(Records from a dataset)
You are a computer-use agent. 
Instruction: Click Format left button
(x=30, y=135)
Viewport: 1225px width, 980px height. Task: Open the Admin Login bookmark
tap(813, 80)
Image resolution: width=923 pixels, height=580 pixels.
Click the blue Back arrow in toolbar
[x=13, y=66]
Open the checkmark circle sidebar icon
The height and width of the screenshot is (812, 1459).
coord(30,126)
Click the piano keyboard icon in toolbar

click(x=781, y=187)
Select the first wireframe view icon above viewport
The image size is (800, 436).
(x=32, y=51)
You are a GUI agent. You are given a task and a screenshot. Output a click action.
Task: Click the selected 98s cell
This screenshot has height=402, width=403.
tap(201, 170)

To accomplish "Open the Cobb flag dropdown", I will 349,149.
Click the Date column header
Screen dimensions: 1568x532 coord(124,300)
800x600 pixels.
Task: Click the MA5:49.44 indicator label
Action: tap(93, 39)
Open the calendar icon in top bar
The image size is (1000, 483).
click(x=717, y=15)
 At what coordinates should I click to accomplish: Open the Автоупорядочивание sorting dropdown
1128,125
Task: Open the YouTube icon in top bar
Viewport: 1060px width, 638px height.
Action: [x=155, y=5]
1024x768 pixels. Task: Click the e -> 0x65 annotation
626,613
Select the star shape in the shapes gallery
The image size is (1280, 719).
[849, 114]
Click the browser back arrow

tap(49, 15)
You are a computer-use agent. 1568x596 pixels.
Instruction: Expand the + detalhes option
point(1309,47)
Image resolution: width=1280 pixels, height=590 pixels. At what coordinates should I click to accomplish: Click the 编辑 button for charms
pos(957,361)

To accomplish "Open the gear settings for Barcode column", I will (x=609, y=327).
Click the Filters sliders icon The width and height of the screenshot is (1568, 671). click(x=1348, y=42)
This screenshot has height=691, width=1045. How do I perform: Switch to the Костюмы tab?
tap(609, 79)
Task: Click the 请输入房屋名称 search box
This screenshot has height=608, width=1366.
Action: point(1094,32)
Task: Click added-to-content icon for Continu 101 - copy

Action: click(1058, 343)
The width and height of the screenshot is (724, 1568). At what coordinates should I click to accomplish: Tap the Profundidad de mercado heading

§ Required action
Reproduce the data in full, exactly.

§ Answer to this exercise
You are a computer-use agent. 
Instruction: Click Format left button
(x=30, y=135)
Viewport: 1225px width, 980px height. Task: Open the Admin Login bookmark
tap(813, 80)
Image resolution: width=923 pixels, height=580 pixels.
Click the blue Back arrow in toolbar
[x=13, y=66]
Open the checkmark circle sidebar icon
The height and width of the screenshot is (812, 1459).
coord(30,126)
Click the piano keyboard icon in toolbar

click(x=781, y=187)
Select the first wireframe view icon above viewport
The image size is (800, 436).
(x=32, y=51)
You are a GUI agent. You are given a task and a screenshot. Output a click action.
Task: Click the selected 98s cell
This screenshot has height=402, width=403.
tap(201, 170)

To accomplish "Open the Cobb flag dropdown", I will 349,149.
Click the Date column header
Screen dimensions: 1568x532 coord(124,300)
800x600 pixels.
Task: Click the MA5:49.44 indicator label
Action: tap(93, 39)
Open the calendar icon in top bar
The image size is (1000, 483).
click(x=717, y=15)
 At what coordinates should I click to accomplish: Open the Автоупорядочивание sorting dropdown
1128,125
Task: Open the YouTube icon in top bar
Viewport: 1060px width, 638px height.
Action: [x=155, y=5]
1024x768 pixels. Task: Click the e -> 0x65 annotation
626,613
Select the star shape in the shapes gallery
The image size is (1280, 719).
[849, 114]
Click the browser back arrow

tap(49, 15)
You are a computer-use agent. 1568x596 pixels.
Instruction: Expand the + detalhes option
point(1309,47)
Image resolution: width=1280 pixels, height=590 pixels. At what coordinates should I click to accomplish: Click the 编辑 button for charms
pos(957,361)

To accomplish "Open the gear settings for Barcode column", I will (x=609, y=327).
Click the Filters sliders icon The width and height of the screenshot is (1568, 671). click(x=1348, y=42)
This screenshot has height=691, width=1045. How do I perform: Switch to the Костюмы tab?
tap(609, 79)
Task: Click the 请输入房屋名称 search box
This screenshot has height=608, width=1366.
Action: point(1094,32)
Task: Click added-to-content icon for Continu 101 - copy

Action: click(1058, 343)
The width and height of the screenshot is (724, 1568). At what coordinates should I click to accomplish: Tap the Profundidad de mercado heading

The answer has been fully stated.